GOING TO HELL IN A HAND BASKET
Is Law School Worth It ?
What with all the difficulties that graduates of law schools are having finding jobs, and the difficult economy, and the turmoil in the professions, a lot of people in the profession are raising the question of whether law school is worth it.
On the face of it, this seems to be a legitimate concern. Look how hard you have to work just to get into a decent law school. Look at the cost of it, and the massive student loan debt that can take decades to repay, saddling so many of today’s graduates with near lifetime servitude to the debtors.
Then there are the questions being raised about the schools themselves. Are they being unfair by not telling law students the truth about the job market for lawyers? Are they teaching to the contemporary practice of law, and the modern law firm, or are they so rooted in anachronism that they don’t know how to prepare a law student for the actual practice of law? Are today’s law students really good enough to practice law, or have they been admitted just to fatten the schools’ coffers? Is the profession currently in such flux that it creates confusion about its future - - to the extent that uncertainty on a massive scale prevails? Are the law schools and the profession trying to address symptoms rather than root causes? Good questions.
So many words on so complex a question -- and still no ultimate answer.
Obviously lawyers are important in our society, as are doctors, accountants and even policemen and plumbers. And obviously some of them are brilliant and some of them stupid and some of them are what the Greek philosophers called sophomoric -- wise fools. Dumb people can be educated and wise people may not be educated. And so far, there's little evidence that any school -- law or accounting or basket weaving -- has been able to discern the difference with any certainty.
Then there's the fact that a law degree is or will ultimately be an advantage -- if not immediately in law then in some other pursuit. There is no absolute.
As for law schools, they are like many other professional schools -- lagging behind reality. And is anecdotal analysis really ever a solution?
During World War II the Army Air Force sent me to school to be a radio operator. The old fashioned straight key. No sooner did I get into the field when I discovered that radio operators laughed at straight keys -- they all used semi--automatic keys, and I had to have my family send one up to me in the Aleutians from New York. And that's a major problem for law schools, too. They are training for an economy and a society and a contemporary law practice that's long-since passed them by.

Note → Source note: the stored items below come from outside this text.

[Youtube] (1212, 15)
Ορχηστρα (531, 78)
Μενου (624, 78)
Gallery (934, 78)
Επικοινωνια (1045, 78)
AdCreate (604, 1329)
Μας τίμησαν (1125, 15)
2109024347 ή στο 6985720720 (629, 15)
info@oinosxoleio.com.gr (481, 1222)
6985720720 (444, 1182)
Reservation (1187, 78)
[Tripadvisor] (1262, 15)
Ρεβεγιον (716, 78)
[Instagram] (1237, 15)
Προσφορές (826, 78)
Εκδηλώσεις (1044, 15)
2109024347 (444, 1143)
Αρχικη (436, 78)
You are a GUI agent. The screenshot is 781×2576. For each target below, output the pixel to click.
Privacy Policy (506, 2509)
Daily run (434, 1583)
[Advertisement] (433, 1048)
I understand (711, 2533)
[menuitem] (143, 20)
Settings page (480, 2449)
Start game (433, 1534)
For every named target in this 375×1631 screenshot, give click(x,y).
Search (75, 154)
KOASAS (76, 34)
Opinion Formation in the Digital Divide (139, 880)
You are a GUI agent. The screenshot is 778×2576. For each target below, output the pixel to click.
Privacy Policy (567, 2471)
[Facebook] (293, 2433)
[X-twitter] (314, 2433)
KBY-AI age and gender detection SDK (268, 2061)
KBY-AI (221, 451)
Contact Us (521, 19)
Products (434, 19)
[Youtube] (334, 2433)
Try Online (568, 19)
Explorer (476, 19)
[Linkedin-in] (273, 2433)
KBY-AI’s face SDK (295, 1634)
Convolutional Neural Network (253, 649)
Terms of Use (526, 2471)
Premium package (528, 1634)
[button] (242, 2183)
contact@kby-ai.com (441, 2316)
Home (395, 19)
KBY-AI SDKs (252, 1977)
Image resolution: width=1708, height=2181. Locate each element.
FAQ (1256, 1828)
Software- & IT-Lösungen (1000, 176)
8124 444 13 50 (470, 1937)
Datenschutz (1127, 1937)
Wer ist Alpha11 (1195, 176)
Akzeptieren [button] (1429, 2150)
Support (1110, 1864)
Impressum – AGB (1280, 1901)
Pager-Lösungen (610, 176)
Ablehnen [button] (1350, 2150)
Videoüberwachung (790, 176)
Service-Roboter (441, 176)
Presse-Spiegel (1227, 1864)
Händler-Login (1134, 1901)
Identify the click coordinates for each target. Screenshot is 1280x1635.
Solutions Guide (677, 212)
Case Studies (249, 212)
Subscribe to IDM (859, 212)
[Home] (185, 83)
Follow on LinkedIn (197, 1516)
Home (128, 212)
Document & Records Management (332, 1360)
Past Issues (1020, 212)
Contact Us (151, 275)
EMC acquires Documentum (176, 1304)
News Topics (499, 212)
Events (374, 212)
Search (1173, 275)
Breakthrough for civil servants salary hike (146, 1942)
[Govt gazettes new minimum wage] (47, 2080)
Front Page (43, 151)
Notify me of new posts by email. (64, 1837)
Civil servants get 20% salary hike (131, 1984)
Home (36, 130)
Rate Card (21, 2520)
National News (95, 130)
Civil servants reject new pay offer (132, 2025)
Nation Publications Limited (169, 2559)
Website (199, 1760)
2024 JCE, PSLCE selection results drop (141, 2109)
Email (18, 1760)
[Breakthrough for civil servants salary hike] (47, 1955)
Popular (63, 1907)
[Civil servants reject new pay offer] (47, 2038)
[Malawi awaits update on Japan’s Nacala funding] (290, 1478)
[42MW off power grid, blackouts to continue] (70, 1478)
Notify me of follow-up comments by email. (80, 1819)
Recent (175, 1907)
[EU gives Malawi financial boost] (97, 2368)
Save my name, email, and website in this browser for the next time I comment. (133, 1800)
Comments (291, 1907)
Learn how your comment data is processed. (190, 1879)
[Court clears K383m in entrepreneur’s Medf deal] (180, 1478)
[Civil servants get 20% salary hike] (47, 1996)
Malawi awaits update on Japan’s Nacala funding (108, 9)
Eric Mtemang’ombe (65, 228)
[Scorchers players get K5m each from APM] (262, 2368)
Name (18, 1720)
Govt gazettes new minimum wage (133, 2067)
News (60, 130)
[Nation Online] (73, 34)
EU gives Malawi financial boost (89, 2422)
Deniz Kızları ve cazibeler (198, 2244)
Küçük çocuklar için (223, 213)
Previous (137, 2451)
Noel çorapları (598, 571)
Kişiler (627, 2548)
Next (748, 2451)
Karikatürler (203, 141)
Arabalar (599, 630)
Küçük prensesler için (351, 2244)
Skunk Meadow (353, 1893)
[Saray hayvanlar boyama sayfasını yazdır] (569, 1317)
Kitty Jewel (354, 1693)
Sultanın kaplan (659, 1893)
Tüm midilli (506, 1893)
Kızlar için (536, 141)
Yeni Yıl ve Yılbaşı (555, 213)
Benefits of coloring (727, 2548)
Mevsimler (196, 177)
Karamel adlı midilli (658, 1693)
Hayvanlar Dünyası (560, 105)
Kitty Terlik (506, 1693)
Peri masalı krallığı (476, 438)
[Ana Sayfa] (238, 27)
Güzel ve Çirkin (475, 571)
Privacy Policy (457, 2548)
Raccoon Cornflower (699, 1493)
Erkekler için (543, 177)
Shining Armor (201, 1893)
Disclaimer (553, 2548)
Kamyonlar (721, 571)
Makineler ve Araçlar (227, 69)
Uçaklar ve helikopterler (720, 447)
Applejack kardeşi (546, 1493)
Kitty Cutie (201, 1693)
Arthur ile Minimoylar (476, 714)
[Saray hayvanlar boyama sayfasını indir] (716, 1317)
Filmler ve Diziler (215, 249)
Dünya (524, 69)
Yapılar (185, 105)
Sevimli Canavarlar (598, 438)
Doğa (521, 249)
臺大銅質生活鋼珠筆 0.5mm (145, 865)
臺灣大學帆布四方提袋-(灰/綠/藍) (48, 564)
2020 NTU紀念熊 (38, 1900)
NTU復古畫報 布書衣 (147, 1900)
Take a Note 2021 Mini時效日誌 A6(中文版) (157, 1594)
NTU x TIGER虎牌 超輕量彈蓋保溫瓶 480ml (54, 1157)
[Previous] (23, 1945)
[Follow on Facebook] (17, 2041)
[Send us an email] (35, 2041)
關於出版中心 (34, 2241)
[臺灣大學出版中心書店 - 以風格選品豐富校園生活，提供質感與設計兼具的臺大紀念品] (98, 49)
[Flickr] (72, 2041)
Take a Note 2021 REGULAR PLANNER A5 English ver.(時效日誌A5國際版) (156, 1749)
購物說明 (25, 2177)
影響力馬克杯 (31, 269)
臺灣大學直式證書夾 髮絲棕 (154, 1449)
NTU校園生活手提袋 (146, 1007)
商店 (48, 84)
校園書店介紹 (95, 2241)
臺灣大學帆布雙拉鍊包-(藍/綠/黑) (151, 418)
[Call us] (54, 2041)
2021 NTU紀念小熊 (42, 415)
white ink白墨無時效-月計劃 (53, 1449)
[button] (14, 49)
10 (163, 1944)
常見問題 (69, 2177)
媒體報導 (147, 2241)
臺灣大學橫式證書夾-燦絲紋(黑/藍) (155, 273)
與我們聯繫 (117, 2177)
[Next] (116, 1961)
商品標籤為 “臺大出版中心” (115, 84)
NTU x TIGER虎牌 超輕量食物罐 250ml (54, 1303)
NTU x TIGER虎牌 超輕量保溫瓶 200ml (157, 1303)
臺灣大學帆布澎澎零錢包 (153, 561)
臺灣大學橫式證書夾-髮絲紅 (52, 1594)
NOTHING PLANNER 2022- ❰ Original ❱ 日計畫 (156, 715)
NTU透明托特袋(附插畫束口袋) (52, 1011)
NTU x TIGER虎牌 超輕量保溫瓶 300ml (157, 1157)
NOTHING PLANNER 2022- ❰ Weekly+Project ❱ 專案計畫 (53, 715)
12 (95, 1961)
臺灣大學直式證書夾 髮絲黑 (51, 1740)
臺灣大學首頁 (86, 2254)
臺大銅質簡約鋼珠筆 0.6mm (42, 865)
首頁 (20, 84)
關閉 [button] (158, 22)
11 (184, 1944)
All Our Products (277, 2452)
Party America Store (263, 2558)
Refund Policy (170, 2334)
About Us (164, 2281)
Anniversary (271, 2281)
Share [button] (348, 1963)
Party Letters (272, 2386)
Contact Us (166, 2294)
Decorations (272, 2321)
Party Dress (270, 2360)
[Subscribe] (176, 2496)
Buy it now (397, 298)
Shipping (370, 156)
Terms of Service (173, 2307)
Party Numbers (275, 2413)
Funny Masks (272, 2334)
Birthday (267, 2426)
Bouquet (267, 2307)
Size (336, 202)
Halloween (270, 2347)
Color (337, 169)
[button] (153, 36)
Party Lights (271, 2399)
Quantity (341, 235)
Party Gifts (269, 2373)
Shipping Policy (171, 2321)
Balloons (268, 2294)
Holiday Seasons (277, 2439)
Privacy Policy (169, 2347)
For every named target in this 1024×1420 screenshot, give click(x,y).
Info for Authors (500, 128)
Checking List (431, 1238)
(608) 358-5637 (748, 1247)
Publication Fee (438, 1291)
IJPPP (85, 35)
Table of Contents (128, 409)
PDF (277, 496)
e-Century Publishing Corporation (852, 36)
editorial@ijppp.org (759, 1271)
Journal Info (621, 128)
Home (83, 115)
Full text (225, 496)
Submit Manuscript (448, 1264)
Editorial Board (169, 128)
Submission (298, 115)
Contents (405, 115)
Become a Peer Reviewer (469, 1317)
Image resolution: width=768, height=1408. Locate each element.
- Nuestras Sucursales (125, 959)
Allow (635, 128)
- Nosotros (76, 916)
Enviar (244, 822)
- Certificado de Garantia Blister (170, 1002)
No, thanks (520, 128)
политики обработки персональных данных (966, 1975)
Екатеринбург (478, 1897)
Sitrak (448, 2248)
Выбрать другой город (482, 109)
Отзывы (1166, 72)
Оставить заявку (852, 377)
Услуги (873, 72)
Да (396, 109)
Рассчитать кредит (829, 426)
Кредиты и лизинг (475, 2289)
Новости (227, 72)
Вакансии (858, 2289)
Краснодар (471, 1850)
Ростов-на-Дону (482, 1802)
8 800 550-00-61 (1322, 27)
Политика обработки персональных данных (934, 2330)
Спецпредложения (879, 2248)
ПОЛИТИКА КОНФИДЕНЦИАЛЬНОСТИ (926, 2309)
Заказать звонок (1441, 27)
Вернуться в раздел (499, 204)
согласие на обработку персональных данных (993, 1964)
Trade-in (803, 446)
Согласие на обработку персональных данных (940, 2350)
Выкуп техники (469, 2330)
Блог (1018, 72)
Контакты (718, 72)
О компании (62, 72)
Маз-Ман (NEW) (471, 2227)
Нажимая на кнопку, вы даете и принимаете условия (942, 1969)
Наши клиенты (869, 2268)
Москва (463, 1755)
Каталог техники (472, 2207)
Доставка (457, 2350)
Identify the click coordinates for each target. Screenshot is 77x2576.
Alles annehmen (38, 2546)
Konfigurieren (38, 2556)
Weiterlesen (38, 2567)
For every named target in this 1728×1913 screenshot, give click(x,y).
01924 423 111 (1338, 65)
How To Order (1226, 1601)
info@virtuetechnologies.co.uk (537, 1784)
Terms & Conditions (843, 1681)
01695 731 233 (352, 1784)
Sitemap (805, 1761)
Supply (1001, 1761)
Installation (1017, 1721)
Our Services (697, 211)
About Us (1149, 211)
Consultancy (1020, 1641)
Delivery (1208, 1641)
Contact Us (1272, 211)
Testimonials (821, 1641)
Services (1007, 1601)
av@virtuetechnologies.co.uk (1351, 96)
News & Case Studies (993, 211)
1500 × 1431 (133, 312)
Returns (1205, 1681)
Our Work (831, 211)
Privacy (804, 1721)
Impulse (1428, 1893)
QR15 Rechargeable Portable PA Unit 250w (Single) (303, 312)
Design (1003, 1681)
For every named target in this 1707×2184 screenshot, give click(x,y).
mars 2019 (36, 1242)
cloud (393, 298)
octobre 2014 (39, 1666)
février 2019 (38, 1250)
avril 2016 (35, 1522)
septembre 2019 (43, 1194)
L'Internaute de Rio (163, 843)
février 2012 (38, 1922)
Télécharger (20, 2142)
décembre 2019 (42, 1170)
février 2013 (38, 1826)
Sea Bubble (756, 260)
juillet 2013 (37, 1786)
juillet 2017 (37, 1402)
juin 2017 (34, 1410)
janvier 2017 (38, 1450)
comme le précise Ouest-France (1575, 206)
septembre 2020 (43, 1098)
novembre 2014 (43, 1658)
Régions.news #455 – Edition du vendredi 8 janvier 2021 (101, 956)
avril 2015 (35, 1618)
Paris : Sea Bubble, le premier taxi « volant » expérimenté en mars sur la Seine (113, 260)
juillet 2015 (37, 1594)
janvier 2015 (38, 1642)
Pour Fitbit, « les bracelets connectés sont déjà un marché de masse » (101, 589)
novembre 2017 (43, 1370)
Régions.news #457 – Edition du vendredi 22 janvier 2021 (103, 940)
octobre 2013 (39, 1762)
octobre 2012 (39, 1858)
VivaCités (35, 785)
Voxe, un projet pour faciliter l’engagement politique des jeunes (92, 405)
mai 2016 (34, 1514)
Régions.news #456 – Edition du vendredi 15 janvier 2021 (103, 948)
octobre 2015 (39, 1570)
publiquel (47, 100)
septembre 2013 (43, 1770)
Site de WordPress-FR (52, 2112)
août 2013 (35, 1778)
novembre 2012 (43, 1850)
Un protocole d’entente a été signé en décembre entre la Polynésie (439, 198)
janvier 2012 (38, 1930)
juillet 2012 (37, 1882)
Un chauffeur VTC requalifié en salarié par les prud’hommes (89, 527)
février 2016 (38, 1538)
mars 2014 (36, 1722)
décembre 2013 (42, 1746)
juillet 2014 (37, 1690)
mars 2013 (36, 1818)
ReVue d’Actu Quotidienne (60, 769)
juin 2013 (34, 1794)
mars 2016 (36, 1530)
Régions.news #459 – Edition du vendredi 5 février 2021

Unfortunately, law school is a gateway to a profession, and I doubt we're going to go back to reading law. I doubt we're going to modernize the profession in one fell swoop.
Is it frustrating? Yes. It could be argued that anybody who applies to law school should be smart enough to know what the current employment picture is at this time, and that mitigates the validity of complaining about it (but not much). Could law schools do a better job? Yes, but so, too, could the bar associations. But one of the first things my father, who had been a lawyer during the 1920s and 30s, tried to teach me was to be realistic. And while this discussion is valuable -- it is only to the degree that we are realistic about it, and not reside in what could or should be, but rather in what is. Then we might have a better idea of how to improve it.
We live in a dynamic world – one in which understanding is often elusive – or even lags behind change. The legal profession, as we’ve so often seen, is resistant to change – which is why change is an evolutionary process, and rarely a singular flash of insight event.
But change is inevitable, as hard as it is for old-timers to accept Just remember the traditionalists’ reactions to Bates (“It will be the end of the legal profession”). But without understand the anatomy of evolutionary change, it can become painful when it looms large.
In fact, the profession is sturdy, and like a sturdy boat in a heavy storm. Eventually, the weather changes, and the boat rights itself and sails on.